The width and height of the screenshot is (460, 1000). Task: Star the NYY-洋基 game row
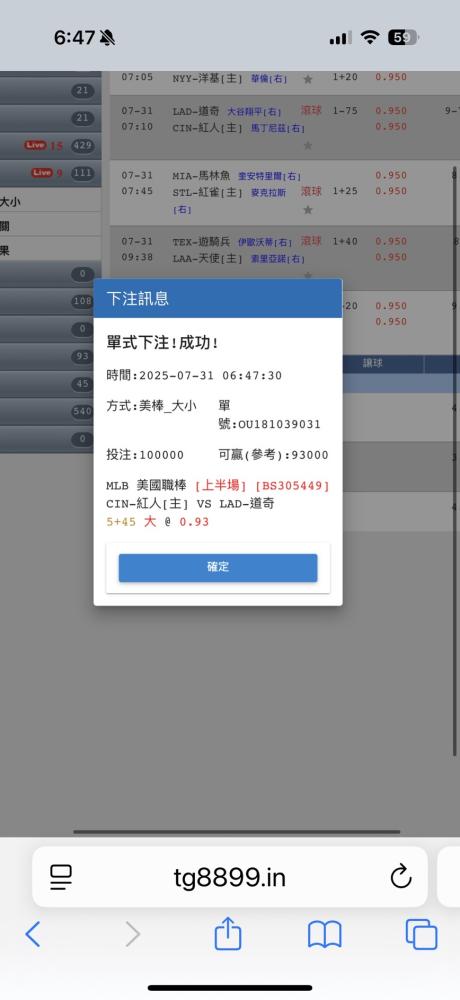point(308,79)
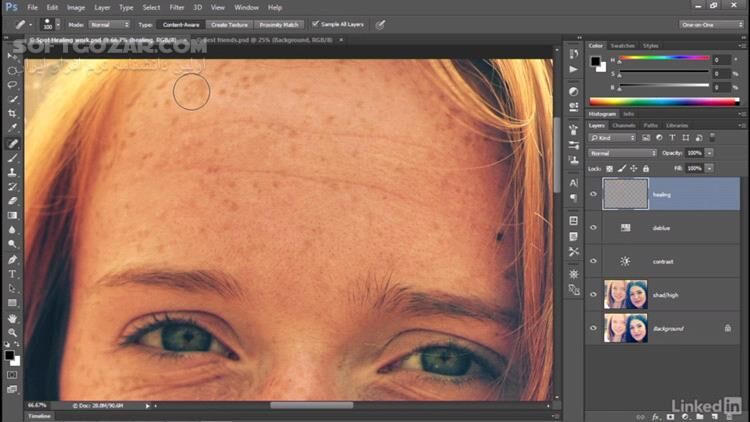The image size is (750, 422).
Task: Open the layer blend mode dropdown
Action: [x=622, y=153]
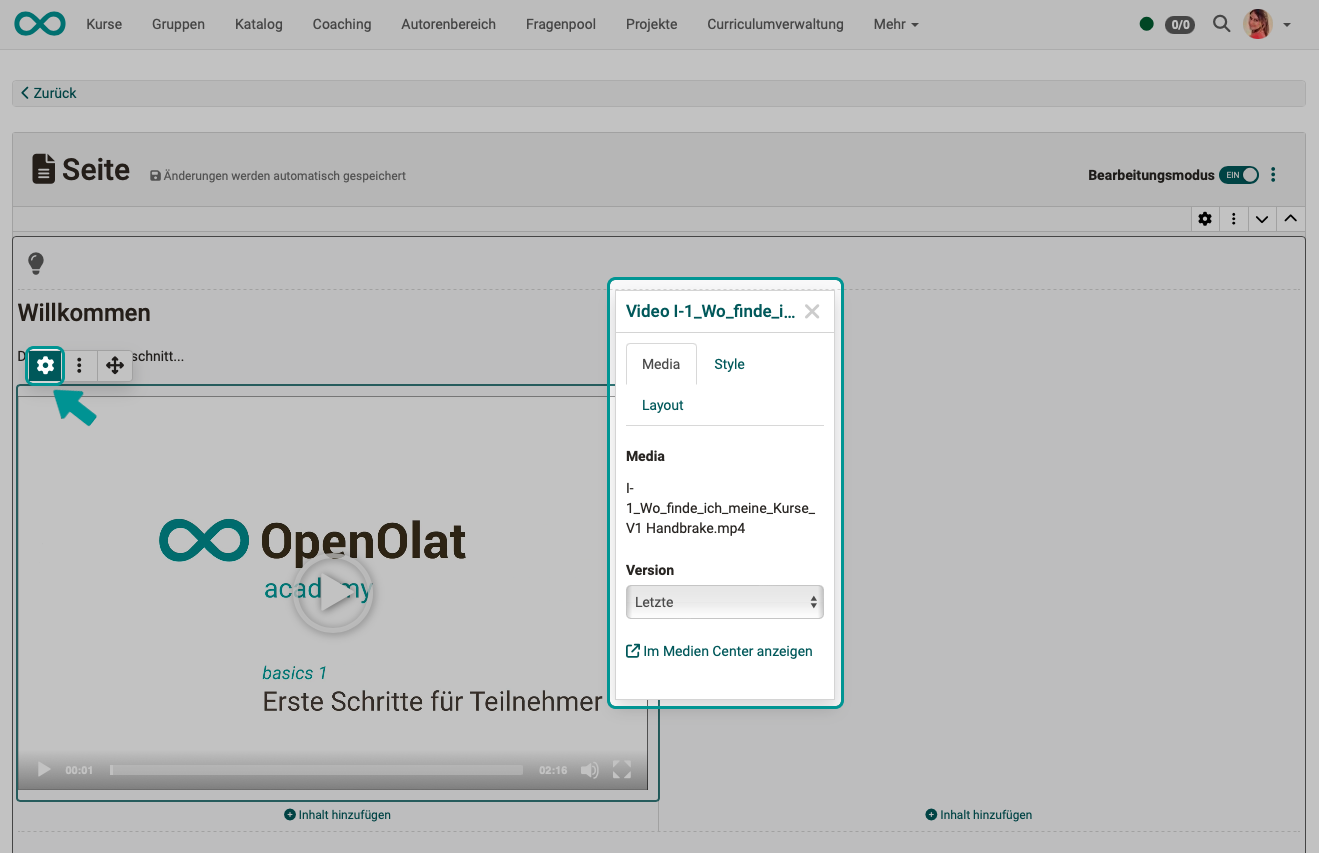Click the OpenOlat infinity logo
The height and width of the screenshot is (853, 1319).
pyautogui.click(x=40, y=24)
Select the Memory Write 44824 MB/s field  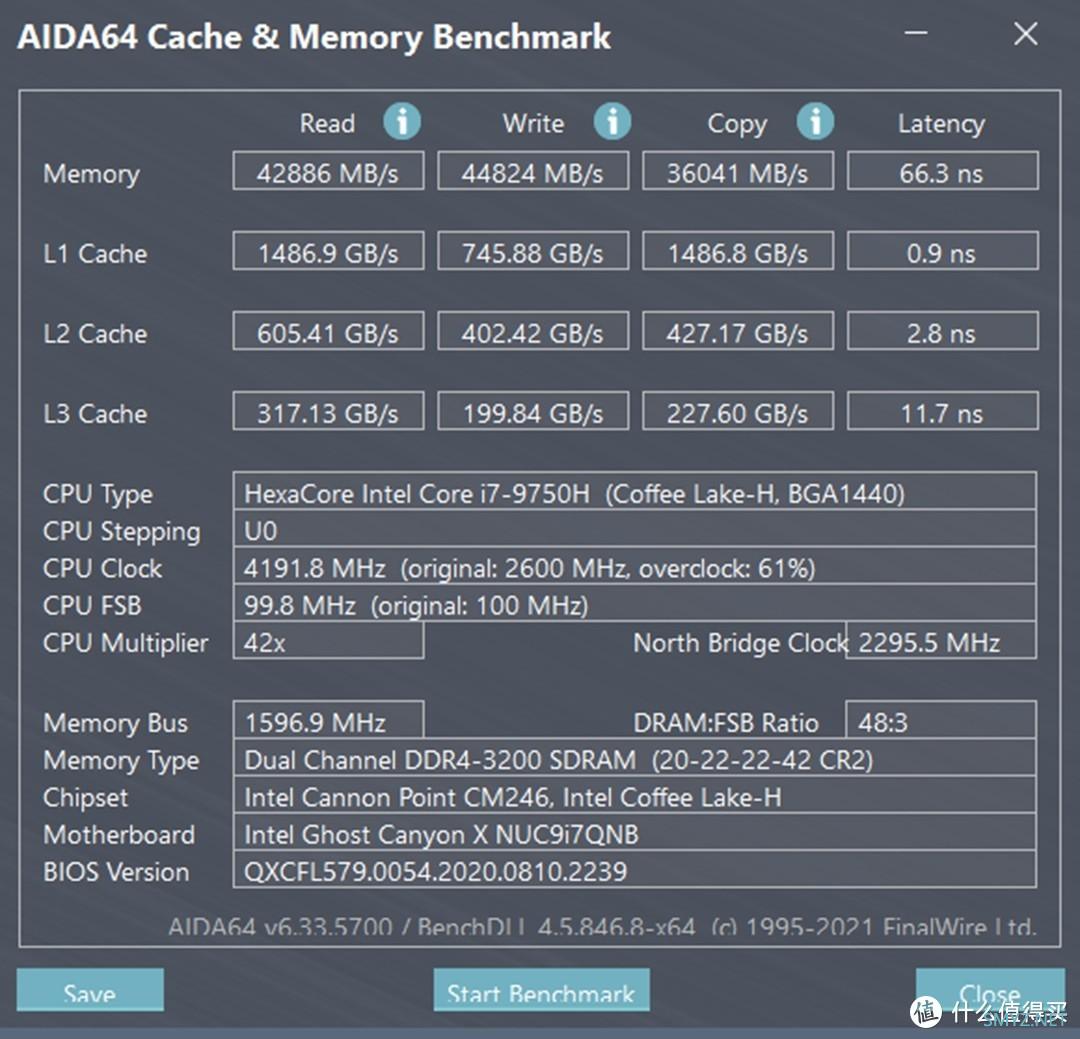tap(533, 171)
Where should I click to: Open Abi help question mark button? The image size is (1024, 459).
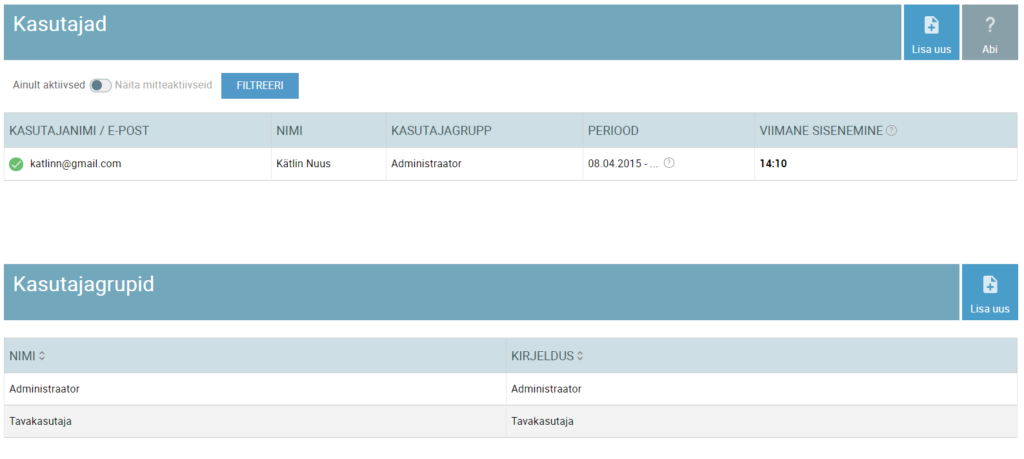(x=990, y=27)
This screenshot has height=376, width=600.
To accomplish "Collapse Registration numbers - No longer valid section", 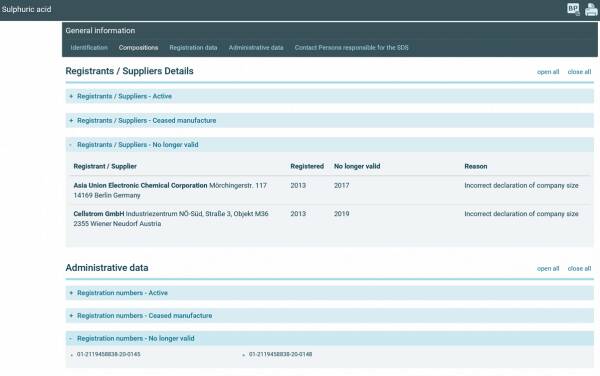I will pos(329,339).
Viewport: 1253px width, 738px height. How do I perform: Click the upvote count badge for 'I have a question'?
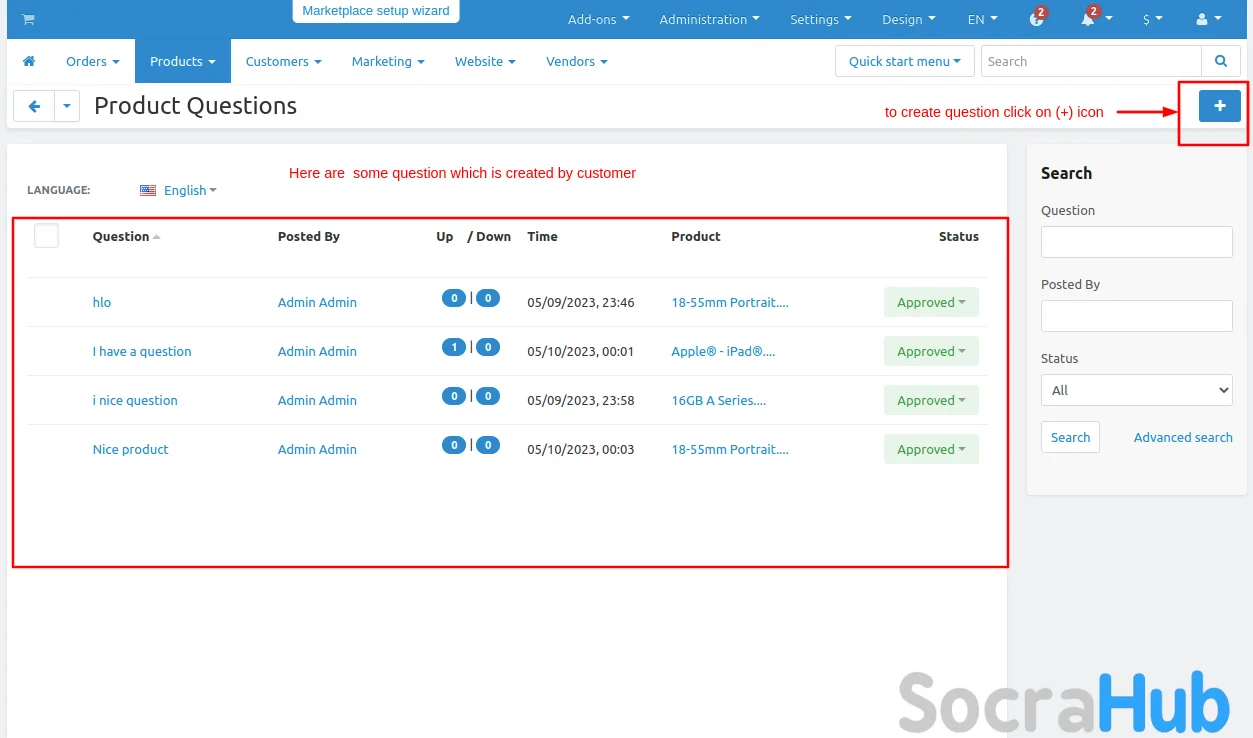pos(454,347)
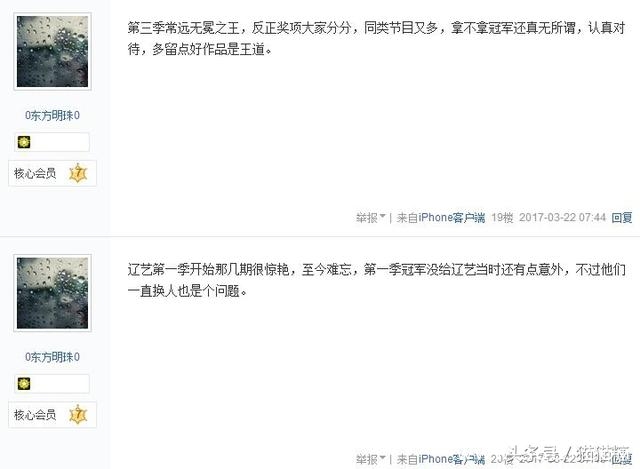Visit 0东方明珠0 profile in first post
The image size is (640, 469).
click(52, 116)
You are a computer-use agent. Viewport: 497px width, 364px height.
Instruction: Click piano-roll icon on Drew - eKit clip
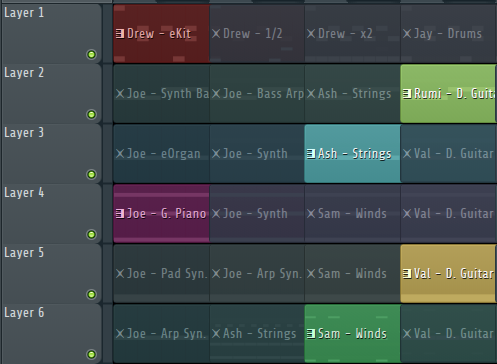click(x=120, y=33)
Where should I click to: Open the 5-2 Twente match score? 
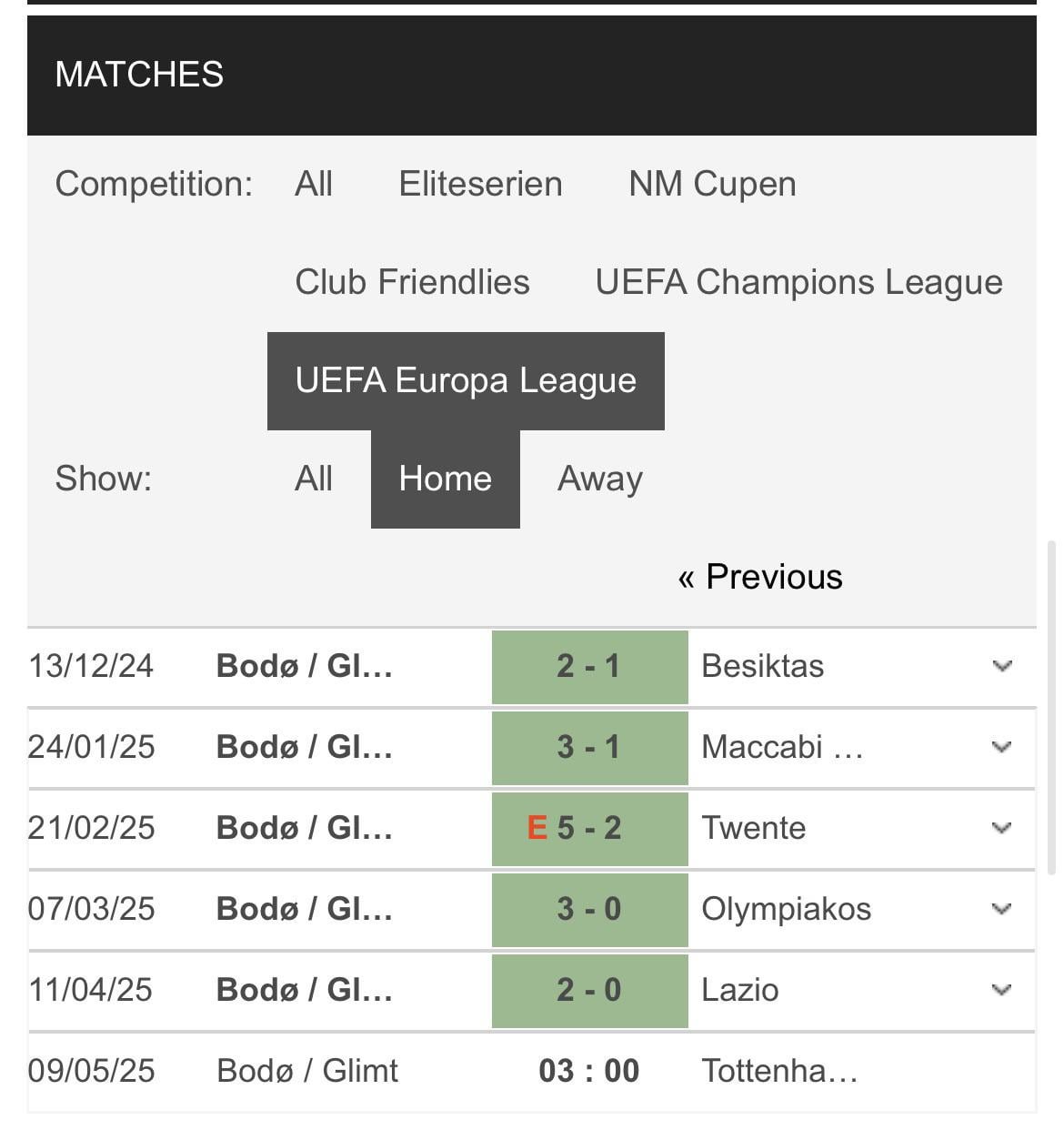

* **What you will do**: Give back the lines from the one containing "Instruction: Click piano-roll" through the last line of the records above exactly as they appear, both included, and no pictures.

* **Answer below**:
Instruction: Click piano-roll icon on Drew - eKit clip
click(x=120, y=33)
Where should I click to: Open the 5-2 Twente match score? 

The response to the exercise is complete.